La usura, la perfidia, la monetarización de la ruptura son comportamientos inmorales. Pero la auténtica inmoralidad, la más grave, consiste en decir que el amor siempre ha existido —y su corolario: que el tema del amor ya está fijado desde los inicios de la tradición artística, y que las aportaciones subsiguientes son sólo epígrafes, notas al pie o hipertextos; que sólo son el trackback a un post que ya estaba colgado en algún blog de la Roma clásica—. Esas palabras son inmorales porque pasan por alto que la cultura siempre se ha construido elaborando principios restringidos de normalidad y valor, y convirtiendo las manifestaciones restantes en secundarias o perversas; que el sustantivo «tradición», como señaló Raymond Williams, debe ir siempre acompañado por el adjetivo «selectiva». La construcción selectiva de la noción de «amor» se ha elaborado a costa de enormes extensiones de subjetividad considerada heterodoxa o ilegal; esas subjetividades han sido, en el mejor de los casos, «sólo» acalladas —con mayor frecuencia, perseguidas y erradicadas con medios legislativos, clínicos, policiales, creativos o líricos—. Algo sabemos sobre lo que las distintas formas de poder (de clase, de mercado, heteronormativo) han hecho con el amor; en cambio, está por escribir la historia de los amores. Para escribirla sería preciso imaginar el presente desde el futuro, digamos, desde el año 2040, y ver cómo se entienden ahora nuestros usos amorosos.
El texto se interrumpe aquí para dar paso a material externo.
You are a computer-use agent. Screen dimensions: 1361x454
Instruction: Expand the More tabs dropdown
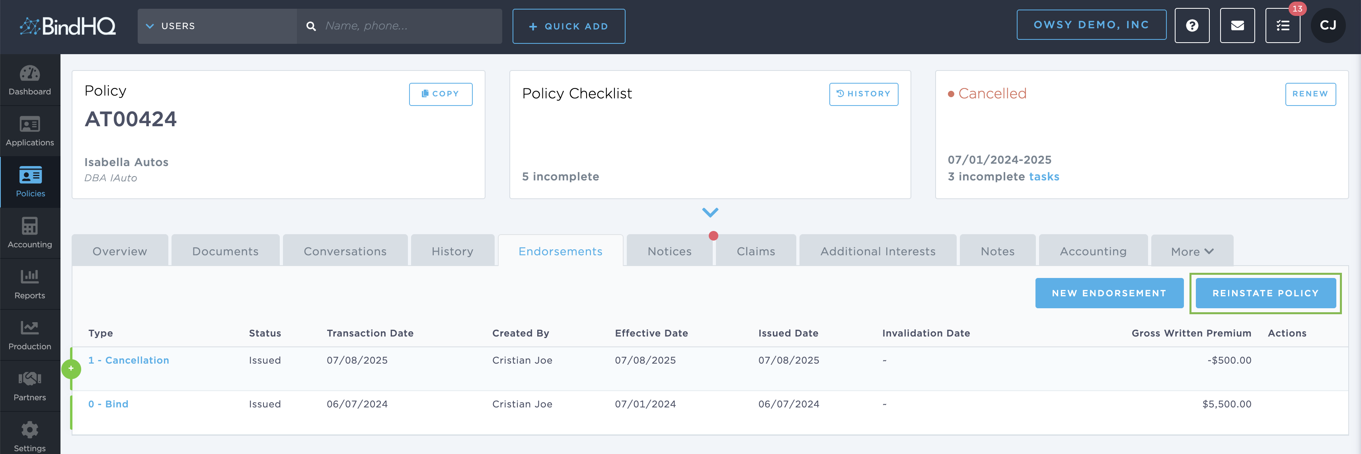[1191, 252]
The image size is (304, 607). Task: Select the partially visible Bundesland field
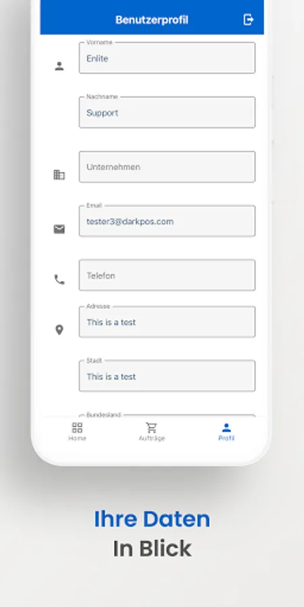[167, 415]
Para abordar este tema —para conocer a alguien, ahora, para amarlo—, no tenemos ninguna ayuda. No nos auxilia la tradición, ni las artes, ni las ciencias de la psique o de la sociedad; ni siquiera la economía. Sólo tenemos una premonición y un pálpito y un mirar. «Pero», como dejó escrito Suely Rolnik, «por ahora, poco o nada sabemos acerca de ese tipo de amor.»
Eloy Fernández Porta
El pasado 15 de abril, el jurado compuesto por Fernando Savater, Salvador Clotas, Xavier Rubert de Ventós, Román Gubern, Vicente Verdú y el editor Jorge Herralde, concedió el XXXVIII Premio Anagrama de Ensayo a€®O$, del escritor barcelonés Eloy Fernández Porta (1974). Entre otras publicaciones del autor, figuran los ensayos Homo sampler y Afterpop, y los volúmenes de narrativa Los minutos de la basura y Caras B.